The film explores the lives of seven diverse characters who meet at a community centre in Scarborough as they navigate the challenges of relationships, societal struggles, and the looming threat of gentrification. The film highlights themes of resilience, heritage, and the value of community.

The film premiered at the 2024 Cinéfest Sudbury International Film Festival, and was subsequently screened at the ReelWorld Film Festival and the St. Louis International Film Festival.

==Production==
The film faced challenges securing initial funding from Canadian institutions like Telefilm and the Canada Council for the Arts, who questioned the market demand for another Scarborough-focused movie following the success of Scarborough and Brother. Despite setbacks, the film received grassroots support from the Scarborough community and businesses, with locations like Mona's Roti and The Real McCoy featured in the production. Funding from U.S.-based streamer Allblk, which previously picked up Dias's earlier film Bite of a Mango, helped bring the project to life. Telefilm later came on board to support the film's marketing after seeing the final cut.

The film has been noted for shooting in various locations, including The Real McCoy burger shop and Warden station, that have since shut down or undergone redevelopment.

The producers also partnered with the Scarborough Boys & Girls Club to raise funds for affordable housing in the area by selling film-branded sweatshirts.

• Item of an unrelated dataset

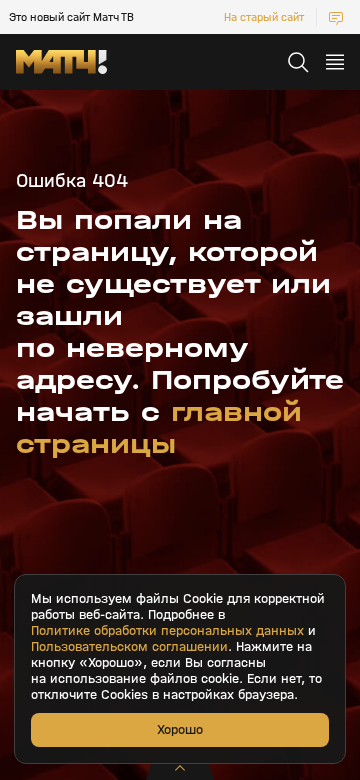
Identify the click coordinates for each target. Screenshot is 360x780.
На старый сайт (264, 17)
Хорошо (180, 729)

In a February 2025 interview on CBC Radio One's q, Ron Dias spoke about how his upbringing in Scarborough influenced the themes and characters in Morningside.

==Cast==
- Fefe Dobson as Steph
- Oluniké Adeliyi as Fi
- Alex Mallari Jr. as Josh
- Lovell Adams-Gray as Jay
- Kiana Madeira as Nicki
- Joanne Jansen as Shanice
- Brandon McKnight as Mark
- Orville Cummings as Breeze
- Kiki Hammill as Amber
- Nathan Taylor as Bandoh
- Zahra Bentham as Renee
- Leighton Alexander Williams

== Release ==
Morningside was commercially released on February 21, 2025 in theatres and spent 10 weeks being the highest grossing indie film in Canada of 2025. It made its U.S. premiere on March 27, 2025, at the Landmark Theatre in Westwood, Los Angeles. The red carpet event featured a panel discussion with cast and crew. The film was later released on April 3, 2025, on AMC's ALLBLK streaming service in the United States and simultaneously on Hollywood Suite in Canada.

==Reception==
Richard Crouse wrote: "A fractured portrait of a place and a place in time, "Morningside" does a good job of weaving together disparate stories to form a narrative whole. The structure is complex, but the content is down-to-earth, essaying themes of resilience, hope, gentrification and tragedy. It’s a broad canvas, but captivating characters keep the piecemeal story cohesive and compelling."

Kevin Bourne in Shifter magazine wrote: "[T]wo things which have alluded [sic] Toronto are feature films made by Toronto filmmakers which have garnered attention outside of the city, and films set in Toronto. ... [Morningside] walks the fine line between having themes and experiences that reflect inner city life, similar to major American and UK cities, that will resonate with audiences everywhere, while being distinctly Toronto. ... Supporting the standout performances and storytelling are the directing and cinematography, including overhead and over the shoulder shots and angles, that did the performances justice. ... Morningside is a groundbreaking moment in Toronto and Canadian cinema which is helping to usher in a new era of local filmmaking."

Raevin Larue was not sure what the viewer was meant to take away from the ending. "Morningside is 10/10. ... Morningside left me split. On one hand, I am extremely impressed with the quality of the performances and the pacing of this narrative. On the other, I am disappointed at the lack of accountability placed on the true villains of this story. I fell in love with all of these characters because of how well they were written. But, once their lives all connected, the story fell apart for me because it was not clear what co-writers Joanne Jansen and Ron Dias were trying to say. As a viewer not native to Scarborough, I am not sure what I am meant to take away from the ending. With its bleak and heartbreaking finale, there was no solution provided."